Students at Brooke tend gardens, growing some of the food served in their cafeteria, as well as maintain pollinator gardens, a fruit orchard, and until recently, beehives. They also care for chickens and rabbits on school property.

Tuesday, 5th-grader Freddy Hernandez and 4th-grader Ruben Hernandez stripped a garden box of its rotting wood frame and replaced that with cinder blocks, part of the work they do every day.

“I just like working over here,” 9-year-old Ruben said, “because it’s fun.”

He’d never done this kind of work before coming to the school, he told KXAN, but he appreciates raising animals and gardening. “We don’t kill plants, we make plants happy,” he said.

The Green Flag Award is given to schools who show a commitment to sustainability in specific areas, including food sourcing. Three other Austin ISD schools have qualified since 2015, including Clint Small Middle School’s Green Tech Academy, Eastside Memorial High School, and Patton Elementary School.

Six schools in Texas have won the award (the other two are in Houston) and the NWF has awarded just 112 schools across the country with the honor.

At Brooke, the process to turn the campus into a natural landscape dates back 20 years, to when reading teacher Sam DeSanto started there.

“This campus was known as being…real barren,” he said. “No trees, no plants, and people used to say, ‘Well, it’s ugly and it’s blight.'”

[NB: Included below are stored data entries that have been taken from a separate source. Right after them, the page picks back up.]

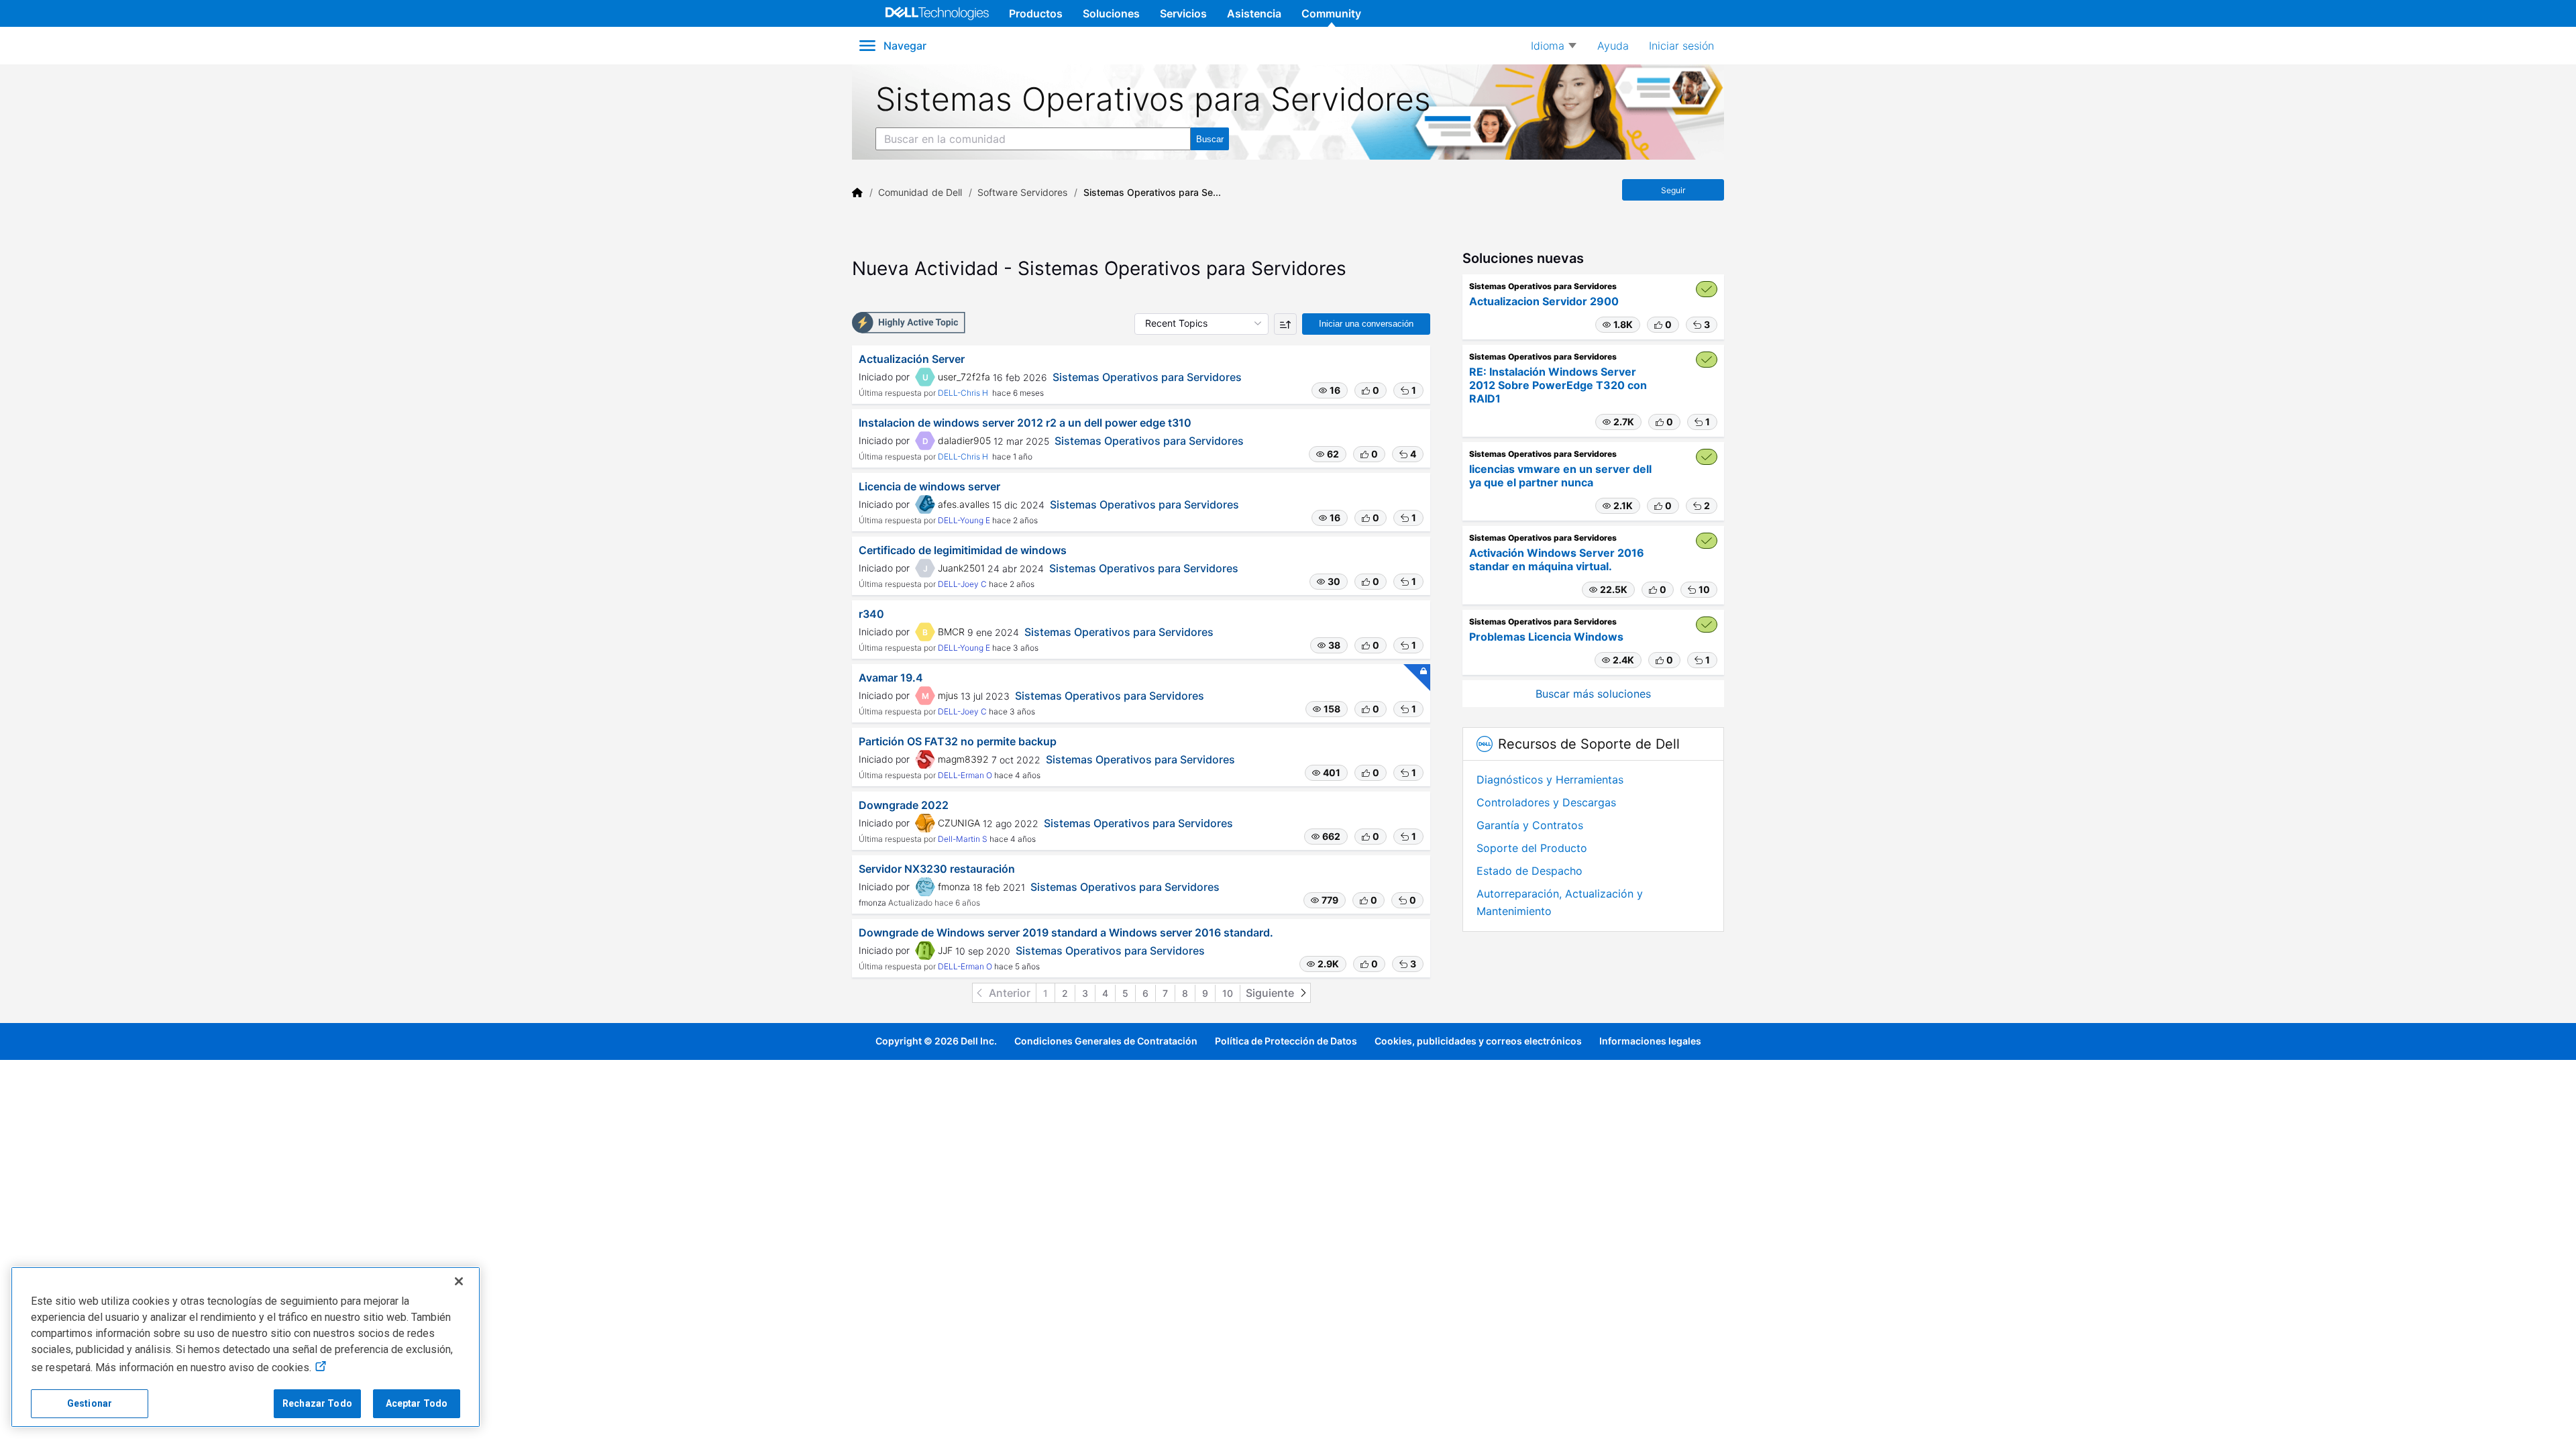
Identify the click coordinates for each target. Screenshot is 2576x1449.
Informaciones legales (1650, 1040)
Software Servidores (1022, 192)
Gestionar (89, 1403)
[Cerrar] (459, 1281)
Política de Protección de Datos (1286, 1040)
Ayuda (1613, 45)
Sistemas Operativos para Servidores (1147, 377)
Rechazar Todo (317, 1403)
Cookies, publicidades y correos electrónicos (1478, 1040)
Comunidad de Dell (920, 192)
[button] (1329, 390)
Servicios (1183, 13)
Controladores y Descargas (1546, 802)
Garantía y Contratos (1530, 825)
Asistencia (1254, 13)
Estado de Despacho (1529, 870)
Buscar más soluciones (1593, 693)
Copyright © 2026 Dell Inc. (936, 1040)
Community (1331, 13)
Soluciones (1111, 13)
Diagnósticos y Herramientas (1550, 779)
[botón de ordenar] (1285, 324)
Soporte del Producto (1532, 848)
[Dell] (857, 192)
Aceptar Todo (417, 1403)
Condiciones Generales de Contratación (1105, 1040)
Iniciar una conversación (1366, 324)
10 (1227, 993)
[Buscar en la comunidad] (1210, 138)
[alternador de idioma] (1553, 45)
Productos (1036, 13)
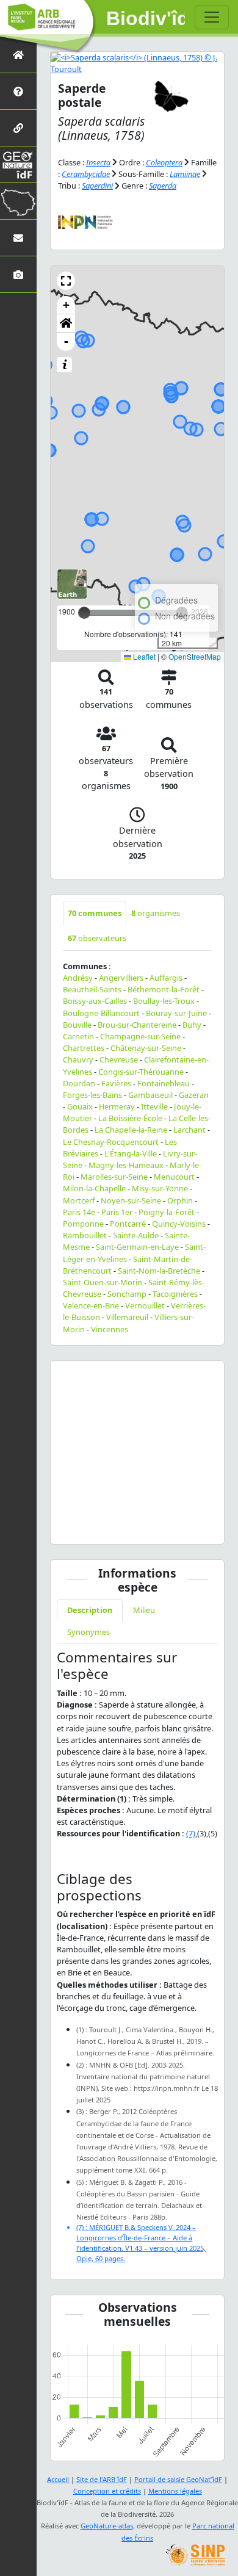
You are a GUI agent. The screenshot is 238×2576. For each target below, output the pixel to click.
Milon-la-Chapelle (94, 1188)
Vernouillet (145, 1305)
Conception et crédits (107, 2490)
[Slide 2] (148, 1527)
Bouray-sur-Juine (176, 1013)
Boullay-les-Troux (164, 1000)
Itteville (154, 1106)
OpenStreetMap (194, 656)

DeSanto started planting trees all those years ago, and now they’ve grown into towering shade trees along the fence line and scattered around the campus. “It kind of just slowly grew on its own,” he said. “So, after we would plant something, people would hear about it and say, ‘Well, I have some things, would you like that?’ ‘Of course,’ and, ‘I’ve got some things, would you like that?'”

Aquaponics systems grew up around campus, too, as did compost piles and a butterfly garden. This year students tagged monarch butterflies to track their progress on their migration to Mexico.

He couldn’t have done all the projects on his own; it takes a lot of teachers — and a lot of students — to grow and maintain the gardens. The school’s new principal brought the rabbits and chickens to the campus a few years ago, DeSanto explained, to help the kids with their social-emotional learning.

The beehives are another more recent addition. “We also get honey from the bees and we sell them to people who want honey” at a farmers’ market, Ruben said.

The bee colonies at the school died off due to an infestation of small hive beetles, DeSanto explained, but they plan to add more. Students tend to those as well, donning child-sized bee suits to monitor the insects and collect honey.

“We always have some project that we’re working on,” DeSanto said.

The pollinator garden students are building now will likely be one of the last, though, he said, for the simple fact that they’re running out of space. 

“I’ll be retiring in the next five, six years, but these trees will always be here,” DeSanto said. “They’re not going anywhere.”

The school will host a ceremony in April to celebrate the award. City and NWF officials will be on hand to raise the green flag on the school’s flagpole, and students will be stationed at various projects around campus to explain them to visitors.